We had a meeting with his doctors today. The antibiotics have not been successful in killing the bacteria on his lung. A test last week confirmed that there is no blood flow or oxygen getting to this lung. His left lung has become completely necrotic and infected and the doctors have no hope that it will ever recover. They also believe that the secondary infections and fevers that he has been having are because of this dead, infected tissue in his body. The only option they now see is removing the dead lung.
The doctors did not seem confident in the least that this would help. It would be a major surgery. It is not a common surgery, nor a surgery that these doctors have much experience with. There is major blood loss associated with it and his levels have not been holding like they were before. There are a slew of possible complications and it would actually have to be more than one operation going on at the same time because of the way that they’d want to seal up the end of the bronchial tube on the side where the lung was removed. There’s the possibility that his organs will shift over to try and fill that open space in his chest cavity. And, of course, all of these possible complications are assuming he makes it through the surgery at all.
So I sit here, thinking about the shell of a person that my Future Brother-In-Law is right now. He’s lost all of his muscle mass. His skin is peeling head to toe. He has to wear a diaper because he cannot get up to go to the bathroom. He is 19 years old, with a 10 month old son who, from the sound of it, he will not get to watch grow up. The doctors always had hope in their voices before. Today I did not hear once ounce of hope in their voices. Their faces seemed to say it all when they walked in the door. And now this formerly vibrant, athletic, funny young man has to decide whether or not he wants to go through yet another procedure with an uncertain outcome.

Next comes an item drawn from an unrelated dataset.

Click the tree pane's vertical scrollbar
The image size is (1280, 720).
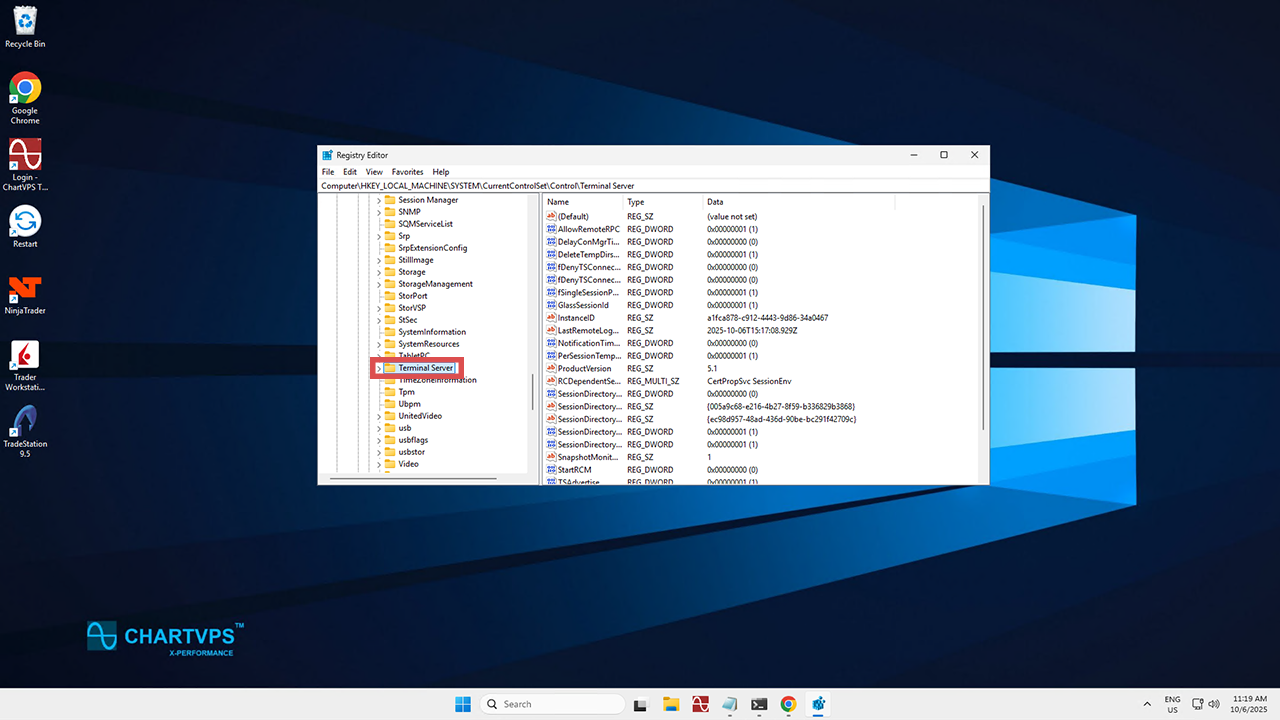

I have said in previous posts that Fiance and I were pushing the wedding out to 2013 so Future Brother-In-Law would be his Bridesmaid or Best Man. Now it doesn’t even seem like he’s going to be around then. How am I supposed to be excited about being engaged and planning a wedding when this child is going through this? Why would this even happen? There are horrible, evil people in this world who get to go on living their lives while Future Brother-In-Law suffers and then suffers some more. I feel so guilty thinking about centerpieces and dresses and starting a new life with Fiance.
And Fiance is such a mess too. I try to be strong for him, but today hit me really hard. It feels good just to write this and get it all out. I could talk to my friends and family about this, and I will, but it’s late and I have off tomorrow and they’re all sleeping – and I just had to get it all out.
If you’ve actually read all of this, thanks for listening.